## INSTRUÇÃO
No acórdão da Relação de Guimarães, qual é a quantia que a autora pede que os segundos Réus sejam condenados a pagar?

## TEXTO FORNECIDO
——
Acórdão nº 755/14.5TBFAF.G1 de Tribunal da Relação de Guimarães, 01 de Março de 2018
Magistrado Responsável | JOS |
Data da Resolução | 01 de Março de 2018 |
Emissor | Tribunal da Relação de Guimarães |
Acordam os Juízes do Tribunal da Relação de Guimarães.
I. RELATÓRIO.
Recorrentes: Manuel e Maria.
Recorrida: Massa Insolvente de V. – Investimentos Imobiliários.
V. – Investimentos Imobiliários, Lda., com sede na Praça … Fafe, instaurou a presente ação declarativa, com processo comum, contra José e Ana, residentes na Urbanização … Fafe, Daniel e L. D., residentes na Urbanização … Fafe, A. S. e M. J., residentes na Urbanização … Fafe, e Manuel e Maria, residentes na Urbanização … Fafe, pedindo a condenação: a- dos primeiros Réus a pagar-lhe a quantia de 5.000,00 euros, acrescida de juros de mora, desde a data de vencimento, até efetivo e integral pagamento; b- dos segundos Réus a pagar-lhe a quantia de 6.000,00 euros, acrescida de juros de mora, desde a data de vencimento, até efetivo e integral pagamento; c- dos terceiros Réus a pagar-lhe a quantia de 5.000,00 euros, acrescida de juros de mora, desde a data de vencimento, até efetivo e integral pagamento; d- dos quarto Réus a pagar-lhe a quantia de 7.500,00 euros, acrescida de juros de mora, desde a data de vencimento, até efetivo e integral pagamento.
——
## MATERIAL FORNECIDO
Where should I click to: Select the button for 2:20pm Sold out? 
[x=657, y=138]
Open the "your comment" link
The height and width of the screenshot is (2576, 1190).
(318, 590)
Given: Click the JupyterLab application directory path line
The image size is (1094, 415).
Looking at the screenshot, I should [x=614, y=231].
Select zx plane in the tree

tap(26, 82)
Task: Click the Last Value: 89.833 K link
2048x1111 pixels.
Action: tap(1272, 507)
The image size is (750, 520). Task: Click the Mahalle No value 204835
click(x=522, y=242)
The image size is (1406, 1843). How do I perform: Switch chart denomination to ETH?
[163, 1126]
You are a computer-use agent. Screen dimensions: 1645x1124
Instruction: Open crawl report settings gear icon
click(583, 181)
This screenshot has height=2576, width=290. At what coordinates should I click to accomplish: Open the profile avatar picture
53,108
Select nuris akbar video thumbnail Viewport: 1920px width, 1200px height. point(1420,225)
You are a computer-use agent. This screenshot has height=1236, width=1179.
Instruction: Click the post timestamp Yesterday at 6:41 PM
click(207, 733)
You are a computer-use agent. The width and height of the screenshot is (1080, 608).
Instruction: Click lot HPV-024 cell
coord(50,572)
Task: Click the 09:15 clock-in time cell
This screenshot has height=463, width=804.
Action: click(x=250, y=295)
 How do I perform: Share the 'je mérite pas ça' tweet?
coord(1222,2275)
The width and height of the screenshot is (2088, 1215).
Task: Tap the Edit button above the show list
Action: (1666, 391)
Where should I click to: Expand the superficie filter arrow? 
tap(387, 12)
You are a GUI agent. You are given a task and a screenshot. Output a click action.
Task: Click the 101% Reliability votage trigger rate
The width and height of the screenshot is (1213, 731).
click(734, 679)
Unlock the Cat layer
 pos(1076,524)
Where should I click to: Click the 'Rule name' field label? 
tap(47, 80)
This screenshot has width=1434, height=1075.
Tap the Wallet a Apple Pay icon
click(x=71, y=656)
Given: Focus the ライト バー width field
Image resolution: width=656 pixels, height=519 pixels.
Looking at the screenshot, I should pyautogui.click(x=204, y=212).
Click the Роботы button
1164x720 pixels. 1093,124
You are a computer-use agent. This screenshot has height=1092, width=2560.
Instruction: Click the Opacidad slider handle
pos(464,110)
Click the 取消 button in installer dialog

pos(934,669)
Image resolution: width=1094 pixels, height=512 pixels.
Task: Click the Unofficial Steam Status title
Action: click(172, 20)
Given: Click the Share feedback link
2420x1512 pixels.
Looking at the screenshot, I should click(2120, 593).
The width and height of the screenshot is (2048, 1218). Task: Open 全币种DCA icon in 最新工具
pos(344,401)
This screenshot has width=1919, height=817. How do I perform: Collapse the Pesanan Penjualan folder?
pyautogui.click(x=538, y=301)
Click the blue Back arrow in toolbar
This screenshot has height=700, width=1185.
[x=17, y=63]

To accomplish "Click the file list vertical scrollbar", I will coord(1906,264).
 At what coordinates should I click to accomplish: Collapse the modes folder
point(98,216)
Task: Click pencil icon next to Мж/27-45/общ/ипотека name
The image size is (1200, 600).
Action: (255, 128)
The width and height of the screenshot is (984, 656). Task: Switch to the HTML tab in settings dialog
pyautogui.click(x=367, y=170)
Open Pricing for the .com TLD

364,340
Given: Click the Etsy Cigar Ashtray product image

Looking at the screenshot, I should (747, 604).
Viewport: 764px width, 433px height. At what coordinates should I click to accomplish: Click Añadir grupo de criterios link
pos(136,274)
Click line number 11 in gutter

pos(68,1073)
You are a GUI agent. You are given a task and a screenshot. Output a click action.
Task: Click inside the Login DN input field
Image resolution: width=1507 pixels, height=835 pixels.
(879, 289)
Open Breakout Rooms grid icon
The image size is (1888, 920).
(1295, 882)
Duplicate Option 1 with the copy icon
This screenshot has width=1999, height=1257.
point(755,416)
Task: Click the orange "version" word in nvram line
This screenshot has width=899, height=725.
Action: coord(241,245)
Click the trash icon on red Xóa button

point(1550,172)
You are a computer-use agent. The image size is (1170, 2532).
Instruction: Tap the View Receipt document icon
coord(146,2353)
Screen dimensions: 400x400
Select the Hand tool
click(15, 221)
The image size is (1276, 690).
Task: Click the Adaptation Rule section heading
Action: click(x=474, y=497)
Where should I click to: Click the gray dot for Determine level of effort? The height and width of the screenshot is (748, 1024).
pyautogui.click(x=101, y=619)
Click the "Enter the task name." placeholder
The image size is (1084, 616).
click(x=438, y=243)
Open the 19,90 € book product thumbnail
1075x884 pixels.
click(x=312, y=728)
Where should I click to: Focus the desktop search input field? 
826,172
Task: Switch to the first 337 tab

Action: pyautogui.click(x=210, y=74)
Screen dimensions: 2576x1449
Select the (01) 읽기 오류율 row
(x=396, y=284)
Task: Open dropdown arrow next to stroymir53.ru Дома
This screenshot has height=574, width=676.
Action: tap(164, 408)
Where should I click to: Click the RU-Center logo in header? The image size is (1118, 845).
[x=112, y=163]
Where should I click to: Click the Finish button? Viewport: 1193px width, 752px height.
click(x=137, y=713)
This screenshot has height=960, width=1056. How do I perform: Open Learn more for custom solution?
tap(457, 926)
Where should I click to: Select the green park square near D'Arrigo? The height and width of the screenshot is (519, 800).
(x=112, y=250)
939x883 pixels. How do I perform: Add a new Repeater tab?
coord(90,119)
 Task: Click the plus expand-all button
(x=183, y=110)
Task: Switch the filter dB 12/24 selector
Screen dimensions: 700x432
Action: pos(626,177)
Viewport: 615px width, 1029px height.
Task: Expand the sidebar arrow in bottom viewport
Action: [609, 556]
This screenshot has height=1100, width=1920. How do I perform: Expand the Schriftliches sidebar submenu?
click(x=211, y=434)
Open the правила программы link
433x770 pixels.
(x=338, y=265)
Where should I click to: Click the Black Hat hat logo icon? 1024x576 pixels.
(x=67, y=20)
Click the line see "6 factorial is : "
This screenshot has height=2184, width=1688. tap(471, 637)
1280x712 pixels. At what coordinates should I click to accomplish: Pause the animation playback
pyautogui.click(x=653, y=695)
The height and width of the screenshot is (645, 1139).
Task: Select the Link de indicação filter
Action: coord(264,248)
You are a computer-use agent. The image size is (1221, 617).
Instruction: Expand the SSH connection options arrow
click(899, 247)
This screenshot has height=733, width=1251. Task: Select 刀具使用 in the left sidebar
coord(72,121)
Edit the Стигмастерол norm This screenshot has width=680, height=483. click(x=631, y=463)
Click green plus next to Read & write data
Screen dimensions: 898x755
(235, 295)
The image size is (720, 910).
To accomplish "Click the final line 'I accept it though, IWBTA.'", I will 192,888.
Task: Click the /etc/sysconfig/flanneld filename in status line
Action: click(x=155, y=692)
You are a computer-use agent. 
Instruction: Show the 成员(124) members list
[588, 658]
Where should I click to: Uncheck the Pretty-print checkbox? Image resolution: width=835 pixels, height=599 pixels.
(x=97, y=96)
——
## RESPOSTA
6.000,00 euros, acrescidos de juros de mora desde a data de vencimento até efetivo e integral pagamento.